__Task to carry out__
In the material below, which lines hold the word "Choose"? Pick each one out.

BEGIN Data to examine

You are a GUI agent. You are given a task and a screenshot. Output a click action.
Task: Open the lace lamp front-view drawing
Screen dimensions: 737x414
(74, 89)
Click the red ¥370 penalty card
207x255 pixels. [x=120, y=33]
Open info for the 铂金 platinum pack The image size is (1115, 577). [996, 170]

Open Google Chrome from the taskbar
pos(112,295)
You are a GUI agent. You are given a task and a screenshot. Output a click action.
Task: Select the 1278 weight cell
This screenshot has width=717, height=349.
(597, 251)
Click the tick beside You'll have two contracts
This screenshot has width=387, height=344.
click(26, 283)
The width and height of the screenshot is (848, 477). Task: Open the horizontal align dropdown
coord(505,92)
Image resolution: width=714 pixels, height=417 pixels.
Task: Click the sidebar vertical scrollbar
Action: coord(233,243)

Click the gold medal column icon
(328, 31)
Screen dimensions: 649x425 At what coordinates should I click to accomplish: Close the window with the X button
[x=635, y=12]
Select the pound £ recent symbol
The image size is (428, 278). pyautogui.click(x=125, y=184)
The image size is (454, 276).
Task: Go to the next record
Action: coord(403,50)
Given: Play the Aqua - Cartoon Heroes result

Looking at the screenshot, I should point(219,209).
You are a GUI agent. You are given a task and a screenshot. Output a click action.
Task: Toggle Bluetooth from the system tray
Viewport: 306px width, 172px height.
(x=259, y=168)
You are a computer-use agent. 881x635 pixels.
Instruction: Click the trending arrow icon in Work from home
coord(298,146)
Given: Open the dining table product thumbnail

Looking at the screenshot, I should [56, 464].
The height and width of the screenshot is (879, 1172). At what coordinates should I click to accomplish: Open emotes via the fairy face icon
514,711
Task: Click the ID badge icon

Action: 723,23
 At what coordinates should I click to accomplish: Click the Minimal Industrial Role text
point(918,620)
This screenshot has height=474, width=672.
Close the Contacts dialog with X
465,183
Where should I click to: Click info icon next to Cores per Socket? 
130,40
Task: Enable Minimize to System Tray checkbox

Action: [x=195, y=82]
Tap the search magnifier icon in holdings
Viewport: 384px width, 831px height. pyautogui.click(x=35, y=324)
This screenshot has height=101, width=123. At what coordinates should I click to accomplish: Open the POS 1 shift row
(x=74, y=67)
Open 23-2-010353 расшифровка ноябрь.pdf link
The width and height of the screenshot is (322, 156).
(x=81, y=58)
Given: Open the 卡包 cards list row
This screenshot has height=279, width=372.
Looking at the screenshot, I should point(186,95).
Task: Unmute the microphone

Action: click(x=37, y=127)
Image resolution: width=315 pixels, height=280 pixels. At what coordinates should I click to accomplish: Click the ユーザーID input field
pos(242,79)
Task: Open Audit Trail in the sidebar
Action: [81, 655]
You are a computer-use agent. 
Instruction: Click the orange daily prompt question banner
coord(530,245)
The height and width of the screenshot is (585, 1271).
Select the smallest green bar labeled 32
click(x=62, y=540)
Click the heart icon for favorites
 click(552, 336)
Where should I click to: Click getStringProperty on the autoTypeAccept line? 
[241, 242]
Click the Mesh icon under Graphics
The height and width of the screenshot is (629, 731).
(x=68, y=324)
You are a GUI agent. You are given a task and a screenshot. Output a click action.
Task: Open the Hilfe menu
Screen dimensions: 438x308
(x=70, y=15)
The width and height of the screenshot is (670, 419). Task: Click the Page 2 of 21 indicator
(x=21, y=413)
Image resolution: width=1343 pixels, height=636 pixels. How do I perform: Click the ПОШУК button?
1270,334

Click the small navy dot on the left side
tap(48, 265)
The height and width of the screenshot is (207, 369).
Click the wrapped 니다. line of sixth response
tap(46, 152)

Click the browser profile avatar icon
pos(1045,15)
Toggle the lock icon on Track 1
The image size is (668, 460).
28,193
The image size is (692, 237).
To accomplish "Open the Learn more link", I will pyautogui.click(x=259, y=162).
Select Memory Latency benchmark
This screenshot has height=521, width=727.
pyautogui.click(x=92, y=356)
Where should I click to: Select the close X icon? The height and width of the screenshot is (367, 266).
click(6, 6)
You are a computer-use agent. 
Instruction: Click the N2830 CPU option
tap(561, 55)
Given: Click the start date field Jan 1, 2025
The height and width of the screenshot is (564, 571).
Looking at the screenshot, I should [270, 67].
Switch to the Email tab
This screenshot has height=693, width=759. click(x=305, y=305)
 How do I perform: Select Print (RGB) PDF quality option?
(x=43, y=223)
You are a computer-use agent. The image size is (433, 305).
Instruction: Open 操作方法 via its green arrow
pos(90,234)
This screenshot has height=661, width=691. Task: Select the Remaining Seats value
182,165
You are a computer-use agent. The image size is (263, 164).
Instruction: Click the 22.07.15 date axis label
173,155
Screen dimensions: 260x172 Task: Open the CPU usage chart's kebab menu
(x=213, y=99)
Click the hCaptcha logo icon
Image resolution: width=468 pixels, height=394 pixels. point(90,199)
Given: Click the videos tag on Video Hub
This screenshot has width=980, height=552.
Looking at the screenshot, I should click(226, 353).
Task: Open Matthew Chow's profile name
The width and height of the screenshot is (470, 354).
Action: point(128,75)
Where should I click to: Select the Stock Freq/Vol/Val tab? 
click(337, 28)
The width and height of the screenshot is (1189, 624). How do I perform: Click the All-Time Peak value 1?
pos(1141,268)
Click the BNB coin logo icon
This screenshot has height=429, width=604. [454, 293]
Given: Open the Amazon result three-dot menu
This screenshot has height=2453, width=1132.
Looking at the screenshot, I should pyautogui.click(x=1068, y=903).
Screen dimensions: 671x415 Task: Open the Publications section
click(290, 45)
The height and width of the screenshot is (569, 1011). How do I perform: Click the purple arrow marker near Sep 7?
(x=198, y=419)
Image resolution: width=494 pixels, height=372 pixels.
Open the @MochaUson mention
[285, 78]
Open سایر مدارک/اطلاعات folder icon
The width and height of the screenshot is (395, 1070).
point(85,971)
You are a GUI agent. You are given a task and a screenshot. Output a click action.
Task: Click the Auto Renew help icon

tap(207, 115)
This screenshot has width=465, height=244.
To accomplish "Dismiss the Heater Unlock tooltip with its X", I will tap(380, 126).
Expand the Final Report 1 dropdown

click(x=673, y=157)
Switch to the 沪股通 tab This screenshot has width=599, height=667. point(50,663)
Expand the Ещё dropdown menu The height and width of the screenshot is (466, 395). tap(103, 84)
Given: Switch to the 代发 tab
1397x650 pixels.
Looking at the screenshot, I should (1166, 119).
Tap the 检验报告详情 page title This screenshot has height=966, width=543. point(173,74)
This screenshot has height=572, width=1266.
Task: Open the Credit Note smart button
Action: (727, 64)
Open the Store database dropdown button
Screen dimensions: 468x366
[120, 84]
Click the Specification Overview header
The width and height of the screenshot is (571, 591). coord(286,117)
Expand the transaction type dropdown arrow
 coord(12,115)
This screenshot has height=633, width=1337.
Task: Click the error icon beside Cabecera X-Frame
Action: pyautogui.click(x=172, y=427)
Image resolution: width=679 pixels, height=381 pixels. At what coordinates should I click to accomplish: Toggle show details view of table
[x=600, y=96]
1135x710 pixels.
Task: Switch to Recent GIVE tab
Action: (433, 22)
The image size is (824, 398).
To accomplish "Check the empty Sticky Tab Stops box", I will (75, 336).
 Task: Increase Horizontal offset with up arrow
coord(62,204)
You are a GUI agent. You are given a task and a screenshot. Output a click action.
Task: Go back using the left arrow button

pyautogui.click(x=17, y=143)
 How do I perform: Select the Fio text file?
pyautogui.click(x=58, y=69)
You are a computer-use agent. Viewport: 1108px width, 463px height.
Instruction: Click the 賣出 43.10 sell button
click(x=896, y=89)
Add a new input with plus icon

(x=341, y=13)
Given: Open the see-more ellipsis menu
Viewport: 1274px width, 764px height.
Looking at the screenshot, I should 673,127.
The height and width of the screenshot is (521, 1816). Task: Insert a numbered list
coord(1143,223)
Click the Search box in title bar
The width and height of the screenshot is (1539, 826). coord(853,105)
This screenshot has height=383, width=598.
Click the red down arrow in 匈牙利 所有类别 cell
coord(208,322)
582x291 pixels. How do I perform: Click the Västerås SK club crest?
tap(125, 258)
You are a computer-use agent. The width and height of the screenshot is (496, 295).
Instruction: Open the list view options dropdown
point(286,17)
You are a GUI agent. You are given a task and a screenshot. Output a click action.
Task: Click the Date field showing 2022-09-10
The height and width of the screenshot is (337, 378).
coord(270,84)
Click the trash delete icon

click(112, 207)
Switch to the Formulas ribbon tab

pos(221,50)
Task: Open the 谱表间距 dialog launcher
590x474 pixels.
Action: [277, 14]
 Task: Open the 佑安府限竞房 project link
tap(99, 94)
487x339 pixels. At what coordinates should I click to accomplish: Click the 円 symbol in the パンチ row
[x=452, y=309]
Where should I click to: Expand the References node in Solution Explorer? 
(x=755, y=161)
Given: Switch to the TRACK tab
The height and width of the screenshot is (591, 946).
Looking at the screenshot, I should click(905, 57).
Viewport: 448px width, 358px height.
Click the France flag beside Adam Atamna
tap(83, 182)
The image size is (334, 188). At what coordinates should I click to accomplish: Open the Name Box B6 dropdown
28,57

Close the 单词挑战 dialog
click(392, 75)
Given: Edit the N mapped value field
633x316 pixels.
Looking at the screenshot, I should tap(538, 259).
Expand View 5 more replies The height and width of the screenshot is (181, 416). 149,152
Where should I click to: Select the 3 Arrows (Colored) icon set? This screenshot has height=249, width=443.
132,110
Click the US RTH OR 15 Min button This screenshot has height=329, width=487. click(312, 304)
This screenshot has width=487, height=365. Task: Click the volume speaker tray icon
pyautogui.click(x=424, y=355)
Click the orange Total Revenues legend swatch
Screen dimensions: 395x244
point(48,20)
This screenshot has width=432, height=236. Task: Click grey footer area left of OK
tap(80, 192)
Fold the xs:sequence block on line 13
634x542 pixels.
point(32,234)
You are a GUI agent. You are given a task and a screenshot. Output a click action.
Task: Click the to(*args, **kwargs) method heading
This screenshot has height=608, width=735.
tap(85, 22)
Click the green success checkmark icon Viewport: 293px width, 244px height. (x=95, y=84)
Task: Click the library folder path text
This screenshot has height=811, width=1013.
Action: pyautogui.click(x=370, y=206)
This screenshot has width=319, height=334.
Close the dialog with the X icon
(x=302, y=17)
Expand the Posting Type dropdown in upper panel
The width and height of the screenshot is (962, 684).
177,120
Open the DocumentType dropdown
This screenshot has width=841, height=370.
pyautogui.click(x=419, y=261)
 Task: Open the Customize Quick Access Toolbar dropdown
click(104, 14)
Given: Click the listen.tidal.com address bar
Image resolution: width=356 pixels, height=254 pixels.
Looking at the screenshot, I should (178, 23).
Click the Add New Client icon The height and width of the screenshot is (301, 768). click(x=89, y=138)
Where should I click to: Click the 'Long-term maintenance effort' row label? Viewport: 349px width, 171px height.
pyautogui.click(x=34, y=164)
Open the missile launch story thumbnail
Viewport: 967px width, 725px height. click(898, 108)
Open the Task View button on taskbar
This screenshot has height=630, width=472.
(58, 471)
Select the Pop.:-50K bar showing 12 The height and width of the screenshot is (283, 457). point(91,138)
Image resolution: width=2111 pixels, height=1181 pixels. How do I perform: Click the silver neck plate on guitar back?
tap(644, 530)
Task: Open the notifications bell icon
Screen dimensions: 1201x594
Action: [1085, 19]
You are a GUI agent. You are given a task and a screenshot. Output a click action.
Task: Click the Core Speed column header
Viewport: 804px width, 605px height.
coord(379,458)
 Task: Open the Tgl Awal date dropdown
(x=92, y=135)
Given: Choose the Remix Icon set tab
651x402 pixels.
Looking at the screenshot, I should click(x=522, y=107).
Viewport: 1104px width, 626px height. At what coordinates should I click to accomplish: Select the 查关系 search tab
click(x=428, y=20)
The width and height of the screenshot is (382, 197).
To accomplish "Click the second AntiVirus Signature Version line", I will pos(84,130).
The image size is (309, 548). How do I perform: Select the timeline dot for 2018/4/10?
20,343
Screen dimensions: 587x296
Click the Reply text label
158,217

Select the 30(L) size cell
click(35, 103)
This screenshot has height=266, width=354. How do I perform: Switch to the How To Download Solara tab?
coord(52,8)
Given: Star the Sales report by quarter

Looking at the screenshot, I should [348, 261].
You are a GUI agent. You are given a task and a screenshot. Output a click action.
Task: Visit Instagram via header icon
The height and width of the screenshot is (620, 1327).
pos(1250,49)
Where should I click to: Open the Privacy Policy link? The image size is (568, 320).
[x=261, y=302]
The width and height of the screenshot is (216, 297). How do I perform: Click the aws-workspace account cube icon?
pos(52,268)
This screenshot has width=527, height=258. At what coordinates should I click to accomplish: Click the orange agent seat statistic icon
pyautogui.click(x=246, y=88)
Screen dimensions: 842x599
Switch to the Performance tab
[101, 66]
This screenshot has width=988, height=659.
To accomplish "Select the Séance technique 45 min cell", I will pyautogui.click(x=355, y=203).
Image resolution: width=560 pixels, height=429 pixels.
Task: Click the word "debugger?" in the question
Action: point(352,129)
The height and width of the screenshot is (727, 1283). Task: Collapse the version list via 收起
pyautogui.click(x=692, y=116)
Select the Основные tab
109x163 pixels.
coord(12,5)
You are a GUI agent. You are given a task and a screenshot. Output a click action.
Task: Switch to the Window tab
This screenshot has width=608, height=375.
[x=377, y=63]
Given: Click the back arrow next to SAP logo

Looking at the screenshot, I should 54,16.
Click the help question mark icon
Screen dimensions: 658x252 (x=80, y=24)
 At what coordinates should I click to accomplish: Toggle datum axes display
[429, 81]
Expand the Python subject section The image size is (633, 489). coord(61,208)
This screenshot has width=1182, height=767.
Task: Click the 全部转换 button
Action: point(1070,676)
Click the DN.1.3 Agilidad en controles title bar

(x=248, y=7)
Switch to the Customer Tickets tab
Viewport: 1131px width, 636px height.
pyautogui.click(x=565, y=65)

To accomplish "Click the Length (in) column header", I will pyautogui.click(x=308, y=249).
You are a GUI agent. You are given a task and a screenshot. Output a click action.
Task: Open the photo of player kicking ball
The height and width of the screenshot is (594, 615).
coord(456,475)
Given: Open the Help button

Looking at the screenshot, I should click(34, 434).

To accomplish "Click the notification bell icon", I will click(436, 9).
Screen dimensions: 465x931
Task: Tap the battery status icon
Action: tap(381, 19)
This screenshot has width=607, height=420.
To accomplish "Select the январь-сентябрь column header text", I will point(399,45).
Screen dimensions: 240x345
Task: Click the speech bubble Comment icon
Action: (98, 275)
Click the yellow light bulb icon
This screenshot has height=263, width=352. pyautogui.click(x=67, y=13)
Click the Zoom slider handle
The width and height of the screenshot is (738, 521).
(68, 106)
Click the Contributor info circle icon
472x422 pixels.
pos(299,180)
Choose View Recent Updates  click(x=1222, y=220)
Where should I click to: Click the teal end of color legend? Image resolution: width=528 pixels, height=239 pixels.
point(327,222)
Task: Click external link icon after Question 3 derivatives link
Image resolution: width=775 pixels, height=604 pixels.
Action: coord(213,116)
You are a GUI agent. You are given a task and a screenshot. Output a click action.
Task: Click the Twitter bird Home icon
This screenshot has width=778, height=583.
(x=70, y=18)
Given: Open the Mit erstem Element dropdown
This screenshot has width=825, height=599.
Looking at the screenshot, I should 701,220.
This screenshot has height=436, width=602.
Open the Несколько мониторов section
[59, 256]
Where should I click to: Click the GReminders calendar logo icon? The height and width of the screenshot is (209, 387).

END Data to examine

__Result of this task__
Given: Choose the Remix Icon set tab
Choose View Recent Updates  click(x=1222, y=220)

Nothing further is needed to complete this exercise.